Quando o drama começou a ser engraçado

Quem acompanha o mundo da televisão mais de perto sabe muito bem que o conceito de humor na televisão mudou drasticamente nos últimos 40 anos, e que mais uma transição no conceito de comédia televisiva aconteceu na última década.

Mas algumas pessoas não se deram conta disso. Ou não querem aceitar as mudanças que aconteceram.

No começo da televisão até os meados da década de 1980, o conceito de série de comédia na TV estava muito bem definido nas sitcoms, que são as comédias de situação gravadas em estúdio com plateia ao vivo e piadas com claque ou risada de fundo.

Essa era uma forma de simplificar o processo, humanizar a mecânica e dar os ganchos para o espectador de que aquilo que você acabou de ver e ouvir era algo engraçado. E que você tem que rir disso, de forma quase automática.

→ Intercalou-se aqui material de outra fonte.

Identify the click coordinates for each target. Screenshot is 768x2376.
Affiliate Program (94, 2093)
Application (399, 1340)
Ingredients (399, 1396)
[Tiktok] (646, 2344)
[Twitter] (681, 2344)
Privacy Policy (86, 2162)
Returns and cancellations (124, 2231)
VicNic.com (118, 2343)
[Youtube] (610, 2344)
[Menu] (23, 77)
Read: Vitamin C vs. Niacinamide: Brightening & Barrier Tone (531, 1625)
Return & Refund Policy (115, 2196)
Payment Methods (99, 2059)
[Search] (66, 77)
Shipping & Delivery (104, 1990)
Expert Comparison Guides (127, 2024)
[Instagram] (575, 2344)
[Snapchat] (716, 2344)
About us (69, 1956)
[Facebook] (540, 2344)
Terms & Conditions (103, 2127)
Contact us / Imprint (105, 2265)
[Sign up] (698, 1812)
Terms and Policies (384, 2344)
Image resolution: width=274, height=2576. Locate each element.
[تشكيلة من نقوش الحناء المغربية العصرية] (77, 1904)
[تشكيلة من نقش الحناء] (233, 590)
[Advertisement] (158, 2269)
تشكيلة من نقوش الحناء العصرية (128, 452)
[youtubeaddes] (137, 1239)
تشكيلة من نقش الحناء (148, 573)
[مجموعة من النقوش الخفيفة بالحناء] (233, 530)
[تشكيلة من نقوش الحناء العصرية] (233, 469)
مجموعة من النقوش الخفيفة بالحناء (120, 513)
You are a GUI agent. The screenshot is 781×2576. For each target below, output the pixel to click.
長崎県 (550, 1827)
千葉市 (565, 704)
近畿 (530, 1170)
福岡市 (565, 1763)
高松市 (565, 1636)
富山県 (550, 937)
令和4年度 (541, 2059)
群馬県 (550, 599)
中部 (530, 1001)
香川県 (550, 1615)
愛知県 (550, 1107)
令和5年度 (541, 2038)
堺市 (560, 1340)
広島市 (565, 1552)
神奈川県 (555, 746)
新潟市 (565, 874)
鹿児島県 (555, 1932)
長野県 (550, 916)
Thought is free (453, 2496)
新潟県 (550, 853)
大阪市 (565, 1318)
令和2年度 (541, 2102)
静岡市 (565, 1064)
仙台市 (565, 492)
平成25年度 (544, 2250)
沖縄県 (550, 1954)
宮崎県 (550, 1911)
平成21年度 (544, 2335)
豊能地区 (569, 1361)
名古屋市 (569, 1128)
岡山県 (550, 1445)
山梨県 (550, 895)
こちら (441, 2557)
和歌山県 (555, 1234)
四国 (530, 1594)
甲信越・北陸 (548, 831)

Na minha modesta opinião, o conceito de série de comédia começou a mudar no meio da década de 1980, com duas produções que hoje são definidas como dramédias, mas que não entravam nessa classificação no passado simplesmente porque o termo não existia: Moonligtning (no Brasil, A Gata e o Rato) e The Wonder Years (no Brasil, Anos Incríveis).

UNITED STATES – SEPTEMBER 19: THE WONDER YEARS – Season Four – 9/19/90, Pictured, from left: Jason Hervey (Wayne), Olivia d’Abo (Karen), Fred Savage (Kevin), Dan Lauria (Jack), Alley Mills (Norma), (Photo by ABC Photo Archives/ABC via Getty Images)

Curiosamente, as duas séries foram exibidas nos Estados Unidos pela ABC, um canal que sempre apostou em formatos diferenciados. É só olhar para o que o canal fez na temporada 2004-2005, estreando de uma tacada só três grandes séries com linguagens completamente diferentes: Desperate Housewives, Grey’s Anatomy e Lost.

Voltando para a década de 1980.

Moonlightning e The Wonder Years fugiram do formato de comédia tradicional. A primeira tinha episódios de 60 minutos, e contava com piadas inteligentes e muito divertidas, mas era produzida no formato de drama investigativo. Já a segunda contava com 30 minutos, mas tem um humor mais sutil e vários episódios que te desidratam de tanto chorar.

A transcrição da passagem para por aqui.